# no money, problem with insurance



## goodthing (Feb 16, 2009)

So I am looking into getting therapy but the problem is I don't have the money to pay for it and I'm under my parents health insurance. This is probably a stupid question, but does anyone know of a way that I can use the insurance without my parents finding out or is that impossible? Oh, the reason I can't tell them is because they don't believe in therapy and wouldn't let me use the health insurance for that so I need to find a way around them. If this is not possible, is there any books people would recommend I try instead of therapy?


----------



## mistermet (Jan 26, 2008)

i'm going to say that there is no way to do that, unfortunately. the best thing to do is probably to try to talk to your parents and convince them that this is important. when i brought it up to my parents over a year ago, i really figured they wouldn't believe that therapy would do anything. i was pleasantly surprised to find out that they were all for it and it really took a weight off my shoulders. if you haven't already tried talking to your parents, give it a shot.


----------



## bowen87 (Feb 9, 2009)

mistermet said:


> i'm going to say that there is no way to do that, unfortunately. the best thing to do is probably to try to talk to your parents and convince them that this is important. when i brought it up to my parents over a year ago, i really figured they wouldn't believe that therapy would do anything. i was pleasantly surprised to find out that they were all for it and it really took a weight off my shoulders. if you haven't already tried talking to your parents, give it a shot.
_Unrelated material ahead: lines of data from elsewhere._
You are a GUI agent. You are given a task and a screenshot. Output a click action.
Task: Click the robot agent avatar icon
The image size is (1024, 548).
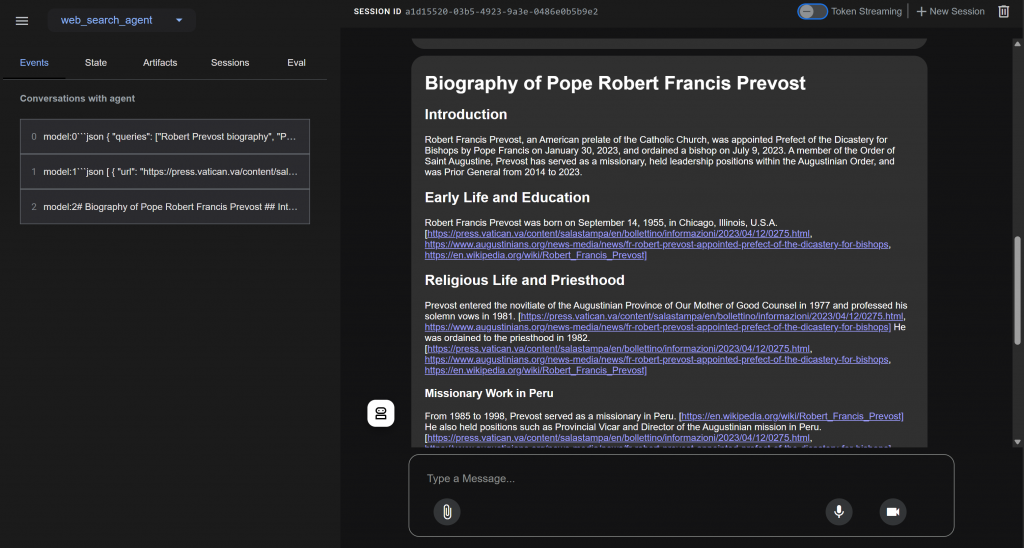click(x=381, y=413)
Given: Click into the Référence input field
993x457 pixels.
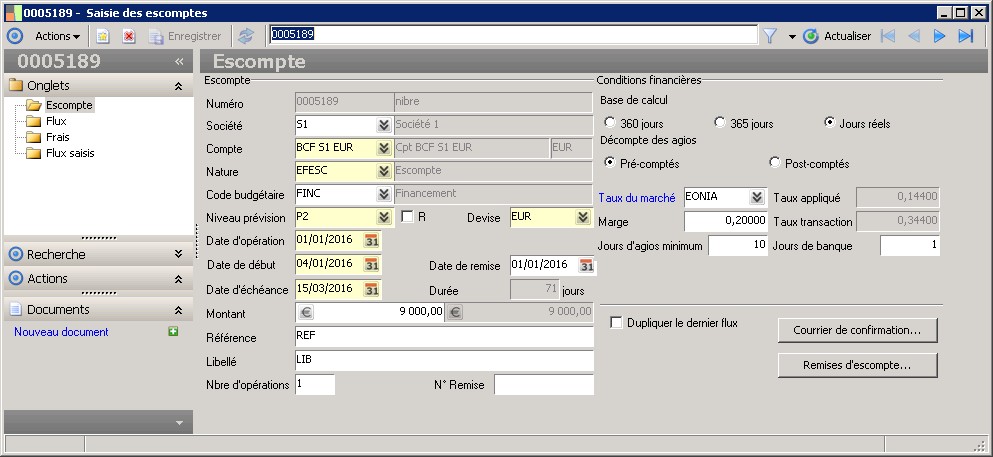Looking at the screenshot, I should coord(444,338).
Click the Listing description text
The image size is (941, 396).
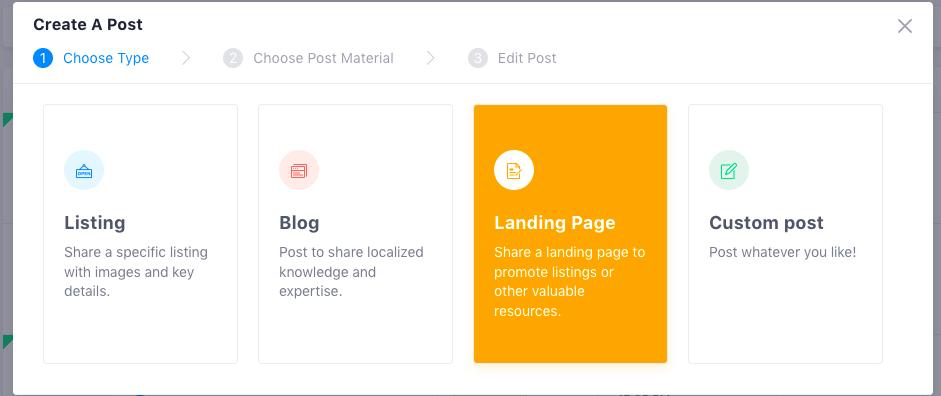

How did you tell your parents? Did you just come out and be like, "Look, I think I have this" or what? I'm having the hardest time facing my dad and letting him know I think I have SA, but at the same time, I'm so sick of letting SA get the best of me. I want to go out, have fun, but I don't.


----------



## nubly (Nov 2, 2006)

depends on your age. if you are at least 18 years then they cant find out by calling the insurance. the only way they can find out is by opening your mail. if youre underage then theres no way around it


----------



## goodthing (Feb 16, 2009)

bowen87 said:


> How did you tell your parents? Did you just come out and be like, "Look, I think I have this" or what? I'm having the hardest time facing my dad and letting him know I think I have SA, but at the same time, I'm so sick of letting SA get the best of me. I want to go out, have fun, but I don't.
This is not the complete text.